Jane Baumgartner-Nielsen and Henrik Lorentzen
Department of Dermatology, University Hospital of Aarhus, P.P. Ørumsgade 11, DK–8000 Aarhus C, Denmark. E-mail: firstname.lastname@example.org
Accepted Aug 6, 2013; Epub ahead of print Nov 8, 2013
Cutaneous pseudolymphoma (CPL) is a condition with reactive lymphoproliferative processes of different causes. Histologically and clinically it has features similar to malignant cutaneous lymphomas, however, monoclonality is not present.
Treatments of CPL include oral antibiotics, cryotherapy, topical or intralesional corticosteroids. More widespred lesions can be treated with surgery or radiotherapy. Other treatment options include antimalarials and cytotoxic systemic therapies (1, 2).

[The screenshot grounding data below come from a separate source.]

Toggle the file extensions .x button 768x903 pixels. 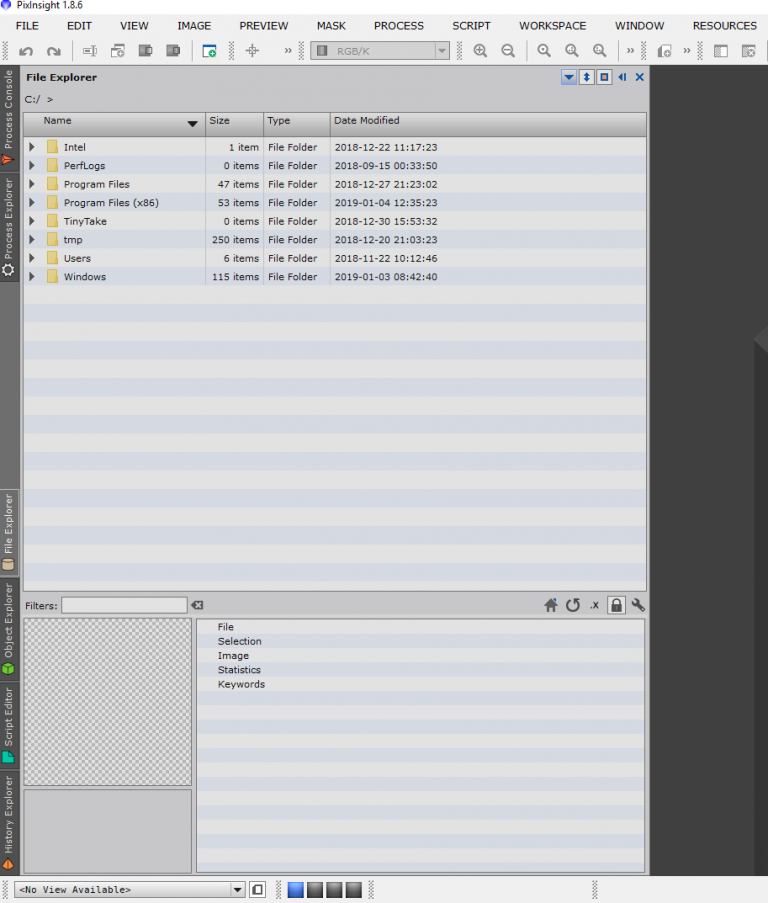click(x=594, y=605)
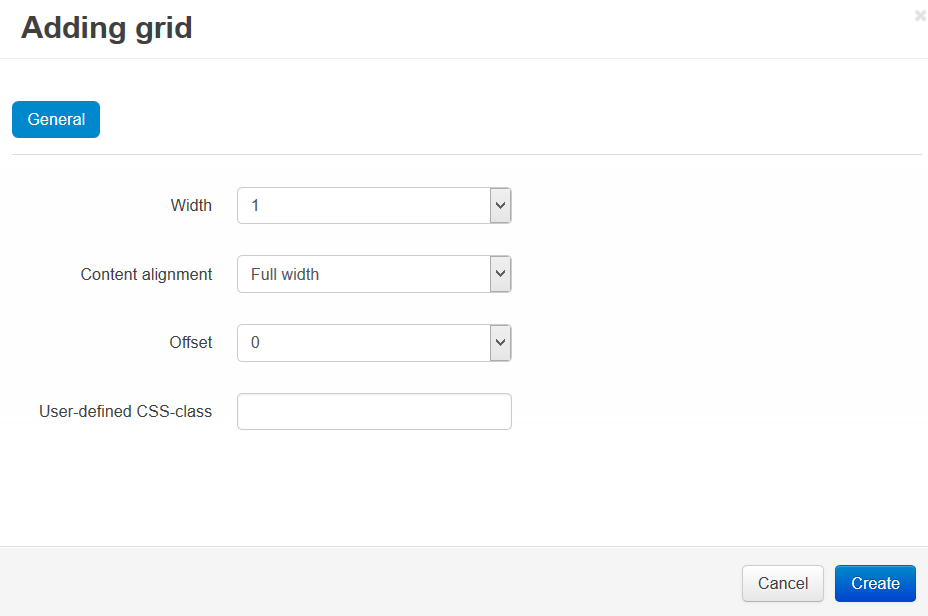Click the Content alignment label

point(146,274)
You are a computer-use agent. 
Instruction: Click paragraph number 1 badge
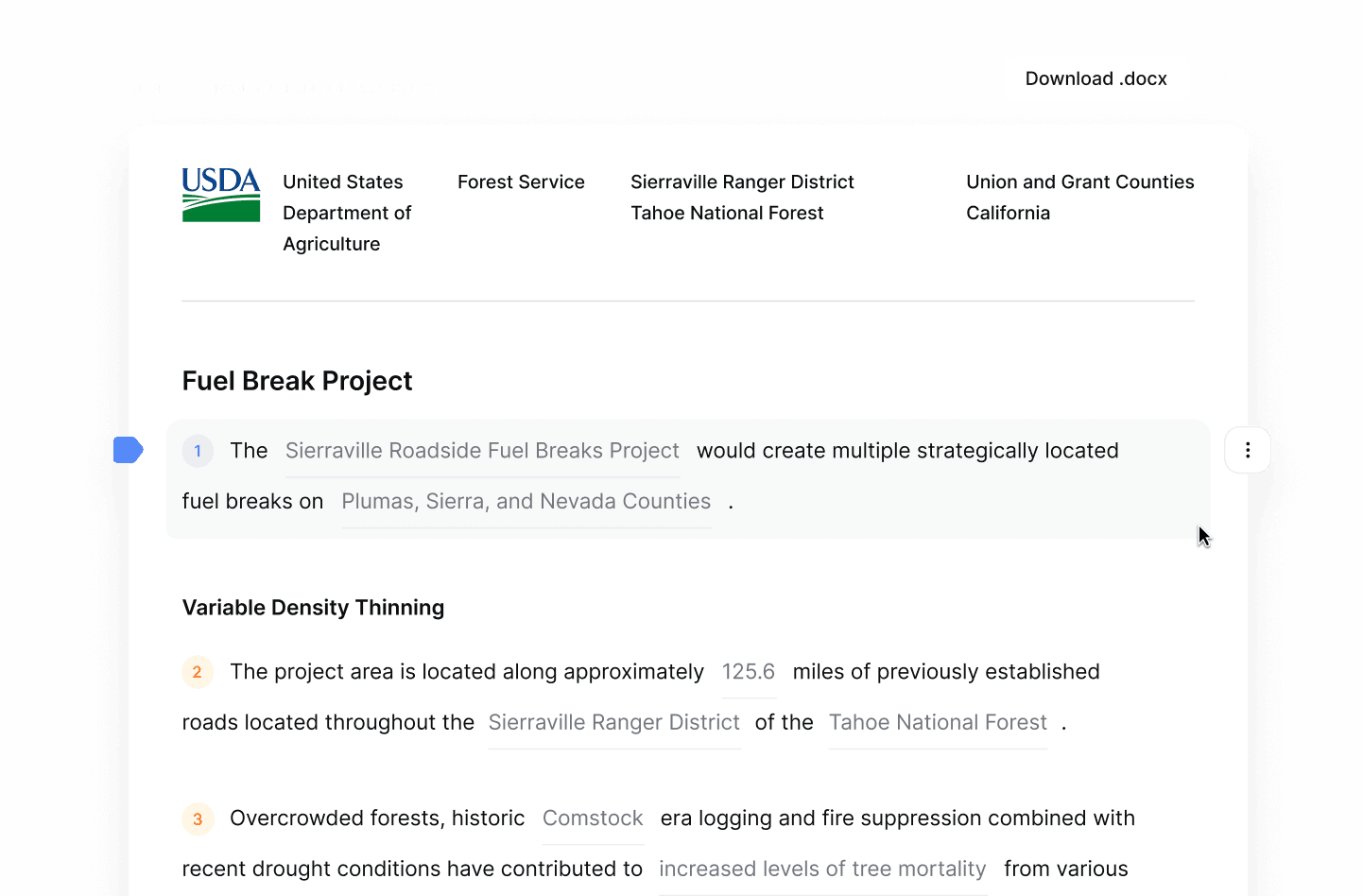[x=198, y=451]
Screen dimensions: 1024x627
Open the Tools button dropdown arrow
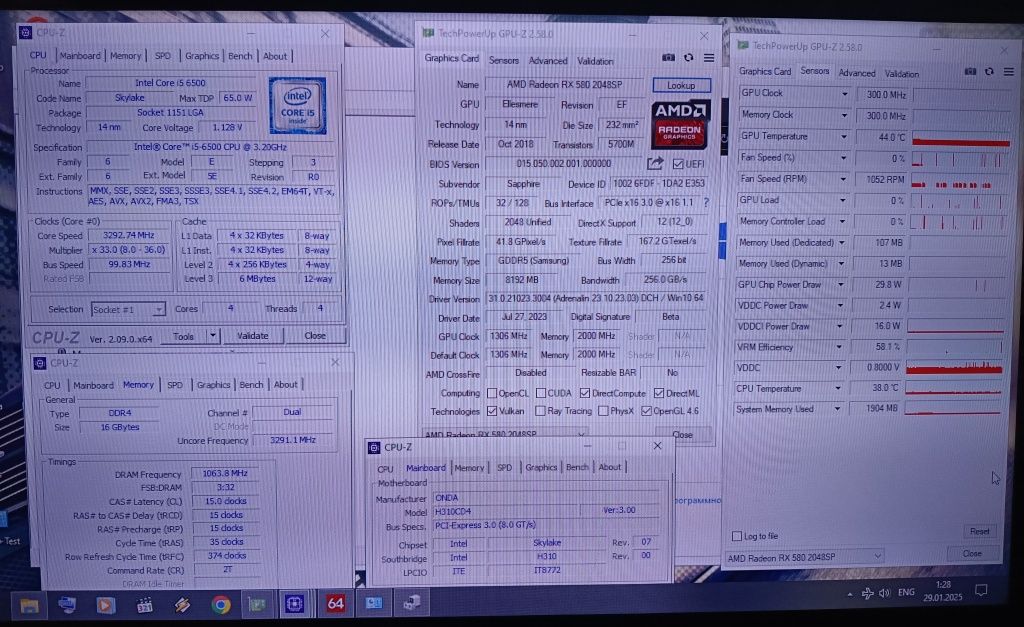click(x=212, y=336)
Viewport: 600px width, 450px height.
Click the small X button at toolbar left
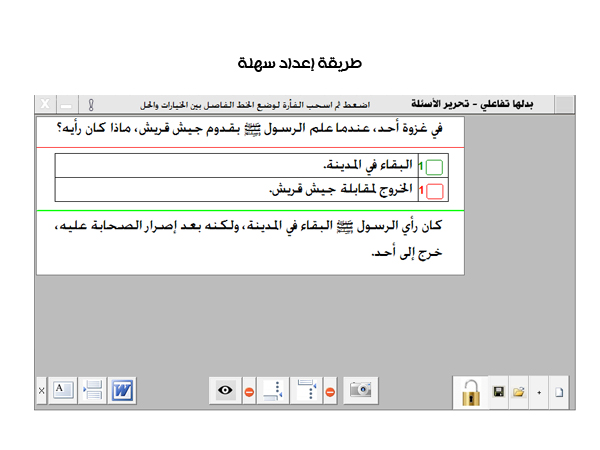pyautogui.click(x=41, y=391)
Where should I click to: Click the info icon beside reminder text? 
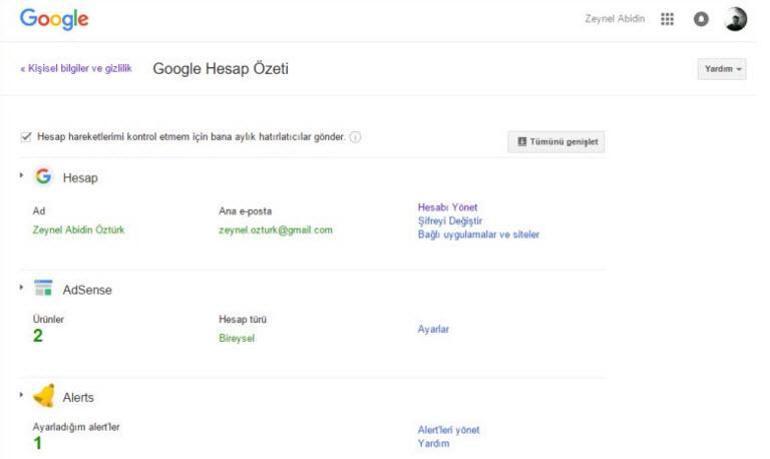pos(355,137)
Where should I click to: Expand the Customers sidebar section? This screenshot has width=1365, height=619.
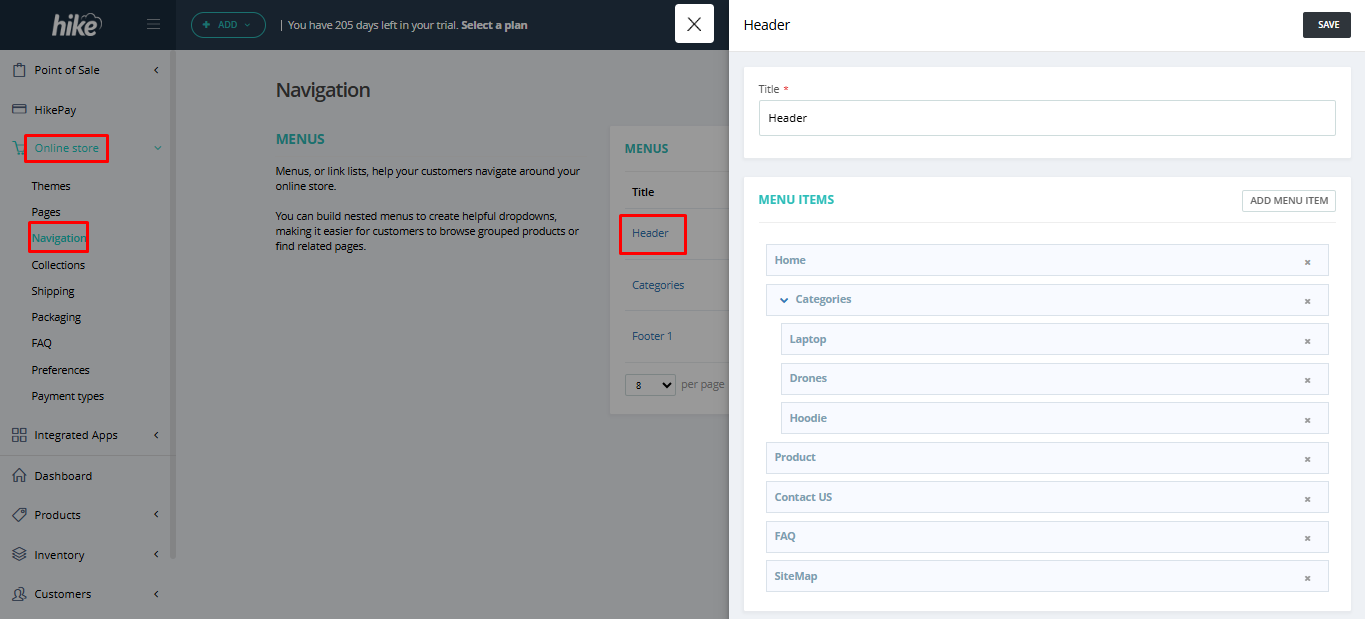point(156,594)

We describe a recalcitrant case of facial CPL, but with a compelling response to topical imiquimod 5% (I5).
A 49-year-old man was referred with the histological diagnosis CPL. Gene rearrangement analysis demonstrated polyclonality in the T-cell receptor. There were no signs of malignancy, but clinically the patient presented a 6-month history of infiltrated red papules on the cheeks and nose. The patient presented no signs of systemic disease.
The patient was screened biochemically and no abnormalities were found. There were negative immunoglobulins for Lyme borreliosis and no antinuclear antibodies.
Topical treatment with group III steroids was initiated with some response, but due to lack of sufficient response the treatment was changed to antimalarials combined with topical tacrolimus 0.1%. This treatment was also stopped due to treatment failure and photodynamic therapy was attempted with some effect. Four months later there was a relapse and the following treatments were instigated: cryotherapy with liquid nitrogen with no effect, intralesionel corticosteroids, photodynamic therapy and topical group IV corticosteroid. The treatment response was fair but only temporary and phototherapy was started with narrow-band UVB 3 times/week for 12 weeks with some effect. The patient also completed a 4-week course with oral penicillin1.5 million international units, but with poor treatment response (Fig. 1, left). Topical treatment with the immunomodulator I5 5 times /week for 6 weeks was completed and resulted in total clearance of the CPL. A local reaction with moderate inflammation and crusting was observed, however, no relapse was observed 5 months post-treatment (Fig 1, right).
Fig. 1. Treatment recalcitrant pseudolymphoma of the nose before (left) and after (right) imiquimod treatment.
Topical I5 is an immunomodulator that binds to Toll-like receptor 7 expressed in antigen-expressing cells. This results in the transcription of genes involved in the immune response, with subsequent synthesis and release of cytokines and initiation of an inflammatory response (3).
A former case report (4) describes the off label use of I5 for stage IA cutaneous T-cell lymphoma with a good clinical reponse. We speculate that some of the same mechanisms, due to the ability of I5 to initiate an inflammatory response of Th1 cytokines and increase the NK-cell activity, are responsible for the good clinical response to CPL. The histological description of the biopsies showed predominatly T cells with CD4 positivity but also some CD8 positive T cells.
CPL may be difficult to treat, however, this case indicates that I5 may be an efficient treatment alternative with excellent cosmetic result. Mode of action needs further study.
The authors declare no conflict interest.